江戸時代後期のお金の価値を、お米で換算してみましょう。
(宝島社新書 カラー版 “江戸の家計簿” 磯田道史 より)
1両は米1石買うことが出来ました。これを基本で考えると1両=1石(150キログラム)です。今の米の価格に換算すると5〜6万円位でしょうか。ところが現在と比べて江戸時代は食糧難の時代でした。お米の価値が高かったわけです。大工さんが1両稼ぐには、20日働く必要がありました。今の大工見習の日当を1万5,000円とすると、15,000円×20日で30万円が1か月の収入ですから、お米1石は5〜6万円どころか30万円の価値がありました。
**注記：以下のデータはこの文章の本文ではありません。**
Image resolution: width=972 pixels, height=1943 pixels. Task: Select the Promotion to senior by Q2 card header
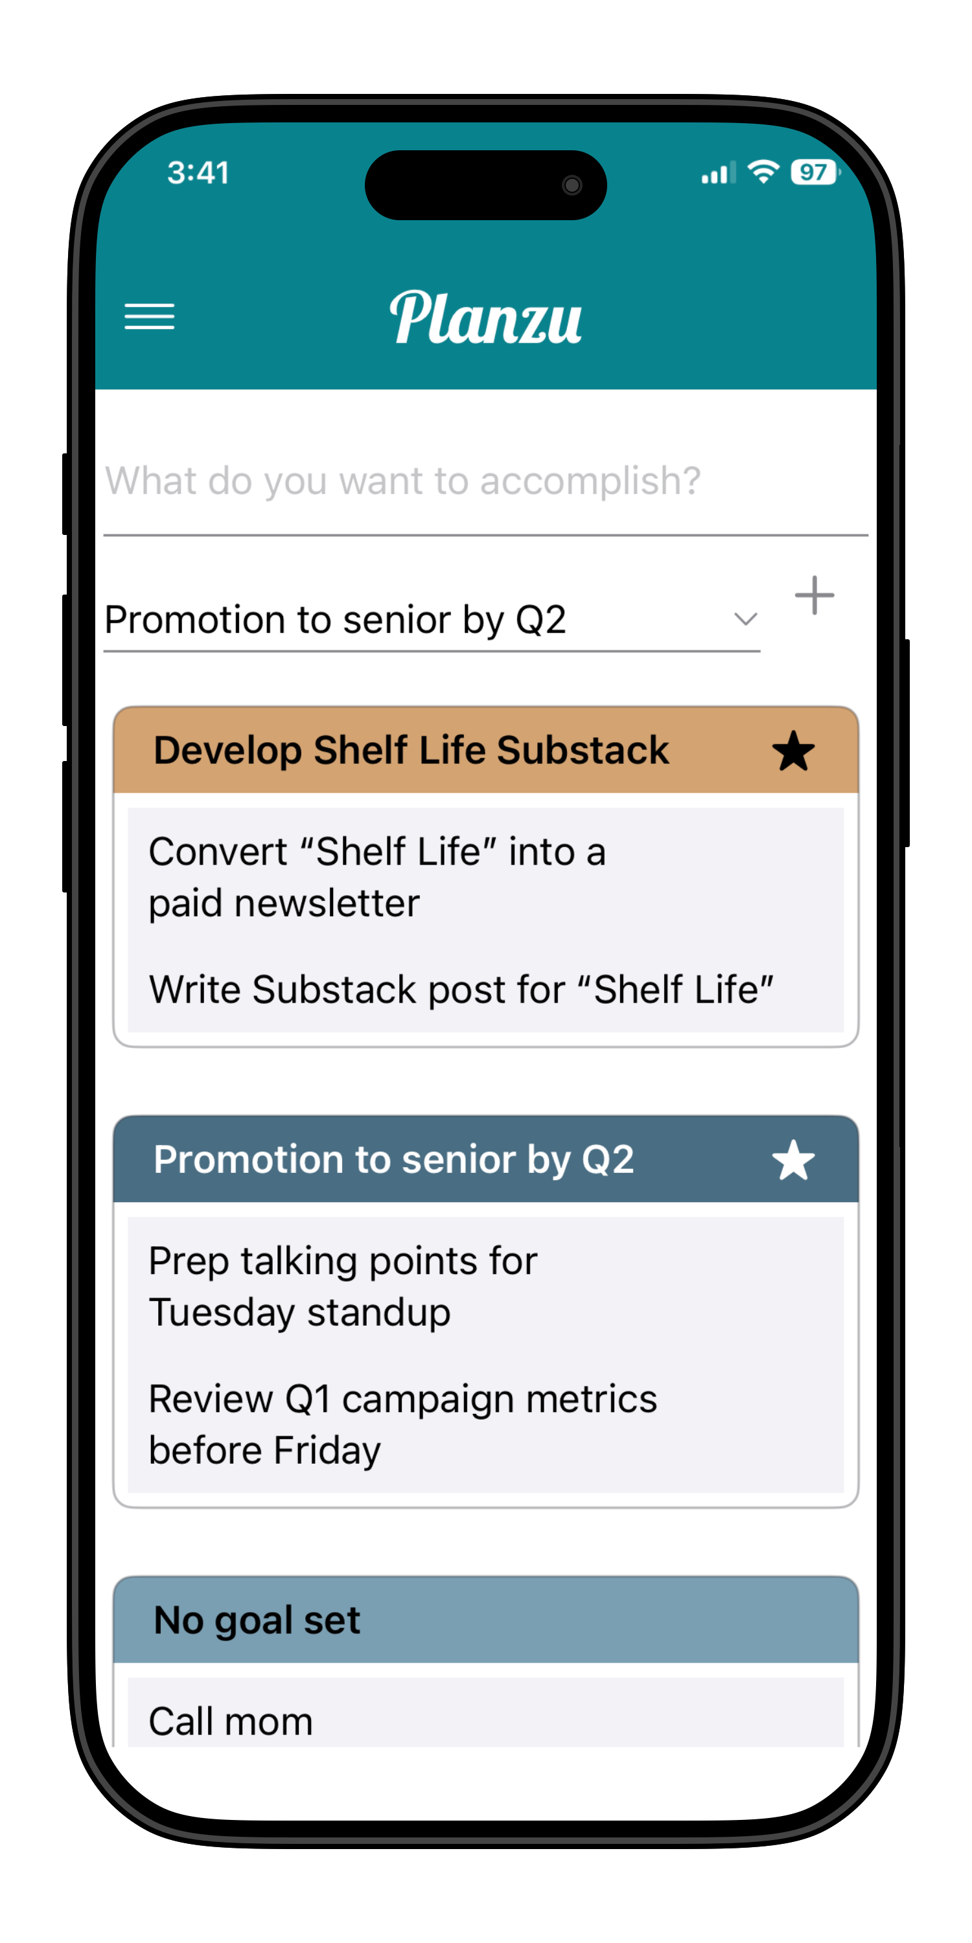[395, 1160]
飢えた人の多かった時代、食料は労賃の5倍あった訳です。
換算すると、1石=1両=銀60匁=銭4,000文=63,000円(現在の米の価格から換算)=300,000円(現在の収入から換算)となります。食べ物と収入の換算に差があるので、頭の悪い老人(私)にはピンとこないところがあります。売値63,000円の食べ物を買おうとすると、300,000円(20日間の労働分)持っていかなければ売ってくれなかったという事でしょうか。
で宿泊費ですが、江戸時代の旅籠賃が1人35文ですから、現在の価格で2,600円(馬も同じ)、召使の17文は1,300円程です。あまり安くはない感じがします。ちなみに、うどんとそば1杯16文で約250円、屋台の天婦羅1串63〜95円、握り寿司1貫8文で125円、どじょう汁1椀16文で250円、茶飯1椀50文で790円、田楽1串2文で132円、鰻丼200文で3,150円になります。砂糖が高価だった江戸時代は、1升(1,5キロ)が4,200円もしましたが、桜餅は1個4文(63円)で庶民的な値段でした。
桜餅を下げて隅田川の堤防を歩く女性の姿が描かれた浮世絵があります(“江戸自慢三十六景 歌川広重)。